Após o término dos prazos de proteção previstos nas leis internacionais e nacionais, específicos para cada ramo do direito intelectual, os inventos, as obras, os programas de computadores, as cultivares, caem em domínio público. Ou seja, qualquer cidadão em qualquer lugar no mundo, poderá utilizar a criação sem o pagamento de direitos patrimoniais, sem necessidade de autorização prévia e expressa dos titulares.

As obras, as invenções, os programas caídos em domínio público geralmente passam para a proteção do Estado, como ocorre na maioria dos países. Esse acervo intelectual passa a pertencer ao patrimônio artístico-cultural, patrimônio tecnológico dos países, deixando de ser objeto apenas do direito autoral, mas também objeto do direito público. Após expirados os prazos de proteção que são bastante longos, as obras devem ser devidamente sistematizadas e disponibilizadas a todos os cidadãos.

Em razão do esforço legislativo dos Estados e de organizações internacionais, criou-se um sistema mundial eficaz de proteção dos titulares, realizado pelas empresas interessadas, ou ainda, por associações de titulares, presentes em todo o mundo. Esse sistema mundial conta ainda com o apoio de entidades internacionais como a Organização Mundial do Comércio e a Organização Mundial da Propriedade Intelectual.

Nas últimas décadas o direito intelectual e a estrutura de proteção desses direitos foi muito incrementada. Porém, a sistematização e efetiva disponibilização das obras caídas em domínio público em nada avançou.

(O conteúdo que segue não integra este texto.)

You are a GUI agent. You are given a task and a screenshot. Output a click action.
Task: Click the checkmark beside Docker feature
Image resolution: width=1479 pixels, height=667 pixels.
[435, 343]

Existe hoje um grave desequilíbrio entre a proteção internacional dos interesses patrimoniais dos titulares e a efetiva sistematização e disponibilização do acervo intelectual mundial que deveria estar efetivamente caído em domínio público. Chega a ser uma blasfêmia utilizar essa expressão, pois a esmagadora maioria dessas obras, na grande maioria dos países, não está sistematizada, muito menos disponibilizada.

Existem hoje em dia as criações patrimonialmente protegidas, e as criações caídas em domínio público. Porém, somente o primeiro acervo está efetivamente protegido e disponível. O segundo, que pertence a toda a humanidade não está.

A sistematização das criações intelectuais caídas em domínio público e sua efetiva disponibilização aos cidadãos é um direito humano, direito constitucional em todos os países, uma vez que diz respeito ao acesso à cultura, diz respeito á preservação do patrimônio intelectual de cada país e de toda a humanidade.

Direito elementar que não vem recebendo a atenção e a proteção devidas, tanto por parte das entidades internacionais, como por parte dos países e de suas entidades nacionais.

A Organização Mundial da Propriedade Intelectual não possui nenhum projeto, nenhuma pesquisa, nenhum banco de dados de criações caídas em domínio público, nem há preocupação com esse assunto em seu siteou em seus cursos. A UNESCO tampouco possui projetos específicos referente a tão importante ferramenta de transmissão mundial da cultura e da tecnologia, estando na mesma situação.

Para que seja reequilibrada a proteção da propriedade intelectual em face do interesse público e em face do interesse da preservação e da difusão da produção intelectual da humanidade, urge que os Estados e as entidades internacionais elaborem uma Convenção Internacional sobre as criações caídas em domínio público, regulando as obrigações dos países contratantes em sistematizar e disponibilizar tais obras via internet. Bem como, das entidades internacionais em sistematizar e disponibilizar essas criações gerando um banco mundial de criações intelectuais caídas em domínio público.

O direito de acesso à cultura humana e a difusão da produção intelectual, são direitos humanos que deveriam estar acima dos interesses patrimoniais dos titulares, o que não está acontecendo. Restaurar essa ordem internacional,reequilibrando, resguardando e trasmitindo o acervo intelectual humano é uma obrigação de todos os Estados, cidadãos e de todas entidades internacionais e nacionais ligadas a esses direitos.